Elizabeth viewed the swaddling child with suspicion as if trying to work out which way was up. Separating the towel with her thumb and forefinger, she peered inside. Eyeballing her mother for the first time, Lisa’s grizzly cries turned into a full-on bellow. Elizabeth recoiled, holding her at arm’s length.
‘It’s not only hairy, but it’s… so loud!’
‘Some babies are born with a full head of hair, Elizabeth. It’s perfectly normal.’
Dr Gladstone reasserted himself, walking over to the bed and putting a comforting hand on Elizabeth’s shoulder. She flinched at his touch, so he retracted his hand. He was holding a bloodied white handkerchief to his nose with his other hand, still stemming the flow after Elizabeth’s right heel jab.
‘Yes, overdue babies always have a full head of hair and your gorgeous girl was more than just a trifle late in arriving. And it’s also perfectly normal for babies to cry when they are born. I always worry when they don’t.’
He exchanged knowing nods with the midwife. But, despite his reassuring tone and the calming Scottish resonance to his voice, Elizabeth’s face scrunched into a scowl.
‘Well, not only is this one covered in hair, it’s greasy and sounds more like a wild banshee than a baby! Take it away and wash it!’ Elizabeth commanded, handing ‘it’ back to the dumbstruck midwife.
‘And cut all its hair off!

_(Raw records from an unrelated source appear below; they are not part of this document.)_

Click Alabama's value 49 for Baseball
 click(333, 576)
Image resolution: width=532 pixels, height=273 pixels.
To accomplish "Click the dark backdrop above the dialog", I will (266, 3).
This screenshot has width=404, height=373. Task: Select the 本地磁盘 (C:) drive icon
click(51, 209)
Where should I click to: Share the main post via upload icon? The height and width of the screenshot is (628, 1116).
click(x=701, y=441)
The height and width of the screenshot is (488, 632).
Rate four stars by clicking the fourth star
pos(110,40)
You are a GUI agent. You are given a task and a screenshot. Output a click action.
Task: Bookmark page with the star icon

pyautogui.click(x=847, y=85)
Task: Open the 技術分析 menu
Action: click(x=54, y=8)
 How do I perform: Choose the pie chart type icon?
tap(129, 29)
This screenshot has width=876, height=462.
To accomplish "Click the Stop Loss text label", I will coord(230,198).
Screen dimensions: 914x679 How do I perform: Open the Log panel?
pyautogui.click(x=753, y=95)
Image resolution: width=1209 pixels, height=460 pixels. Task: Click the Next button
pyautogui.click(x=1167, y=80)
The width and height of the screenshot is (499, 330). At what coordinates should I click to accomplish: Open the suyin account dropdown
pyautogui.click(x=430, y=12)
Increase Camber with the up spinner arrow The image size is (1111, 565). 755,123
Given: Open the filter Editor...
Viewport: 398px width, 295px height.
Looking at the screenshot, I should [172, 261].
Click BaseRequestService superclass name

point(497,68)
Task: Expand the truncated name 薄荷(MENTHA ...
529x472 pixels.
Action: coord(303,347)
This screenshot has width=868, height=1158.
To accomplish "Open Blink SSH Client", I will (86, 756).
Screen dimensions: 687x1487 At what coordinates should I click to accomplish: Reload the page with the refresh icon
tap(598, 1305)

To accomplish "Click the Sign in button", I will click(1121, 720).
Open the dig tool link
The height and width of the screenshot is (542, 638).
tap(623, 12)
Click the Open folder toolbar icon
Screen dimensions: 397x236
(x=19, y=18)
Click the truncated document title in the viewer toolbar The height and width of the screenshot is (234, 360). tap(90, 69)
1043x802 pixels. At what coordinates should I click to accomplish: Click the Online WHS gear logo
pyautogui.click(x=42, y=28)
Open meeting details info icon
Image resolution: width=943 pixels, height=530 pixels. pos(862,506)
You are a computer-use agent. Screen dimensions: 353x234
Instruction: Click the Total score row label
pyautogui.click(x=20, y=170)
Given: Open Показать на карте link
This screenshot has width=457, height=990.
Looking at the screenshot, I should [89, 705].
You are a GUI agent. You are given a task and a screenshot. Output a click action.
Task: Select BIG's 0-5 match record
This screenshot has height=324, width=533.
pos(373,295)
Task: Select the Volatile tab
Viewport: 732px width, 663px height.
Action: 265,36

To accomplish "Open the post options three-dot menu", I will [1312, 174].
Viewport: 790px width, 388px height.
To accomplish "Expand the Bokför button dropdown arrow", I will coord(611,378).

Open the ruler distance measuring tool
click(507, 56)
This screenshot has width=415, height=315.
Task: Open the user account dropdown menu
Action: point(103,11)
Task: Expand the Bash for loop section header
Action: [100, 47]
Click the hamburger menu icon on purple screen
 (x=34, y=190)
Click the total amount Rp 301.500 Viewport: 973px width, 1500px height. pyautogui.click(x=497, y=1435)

It can’t possibly be normal!’ The moment Fergus burst through the door.
‘I swear if anybody touches one single hair on my child’s head, they will have me to answer to!’
‘You have a daughter, Fergus, many congratulations.’
Dr Gladstone slapped him heartily on his back, his steely grey eyes twinkling. As a hardened professional, he scolded himself for feeling emotional. He and his wife had not been blessed with children and, after his first meeting with a Fergus, Dr Gladstone had always held a deep affection for him. He was nine-years-old and recently lost his mother. Fergus had broken his arm having fallen out of a tree, and was determined not to cry. He had watched him grow into a sensitive and caring young man but, at twenty, he couldn’t help but wonder if was he ready to take on the responsibilities of fatherhood.
The midwife placed Lisa in his arms. Trying to make out her father’s features for the first time, she immediately stopped crying, reaching out a tiny hand towards his face, in slow, uncoordinated, jerky movements. He held her closer and felt the feather-light touch of her small fingertips brush against his chin.
His tears were spontaneous. Holding his daughter for the first time, he was overwhelmed by his emotions. She was so small, so vulnerable.
‘You’re so beautiful.’ He whispered. ‘I’m going to take great care of you… always.’
Elizabeth looked up from the bed, her body flooded with post partum fatigue.
‘Oh for God’s sake, Fergus! What about me? I’ve just forced that great big head out of my vagina!’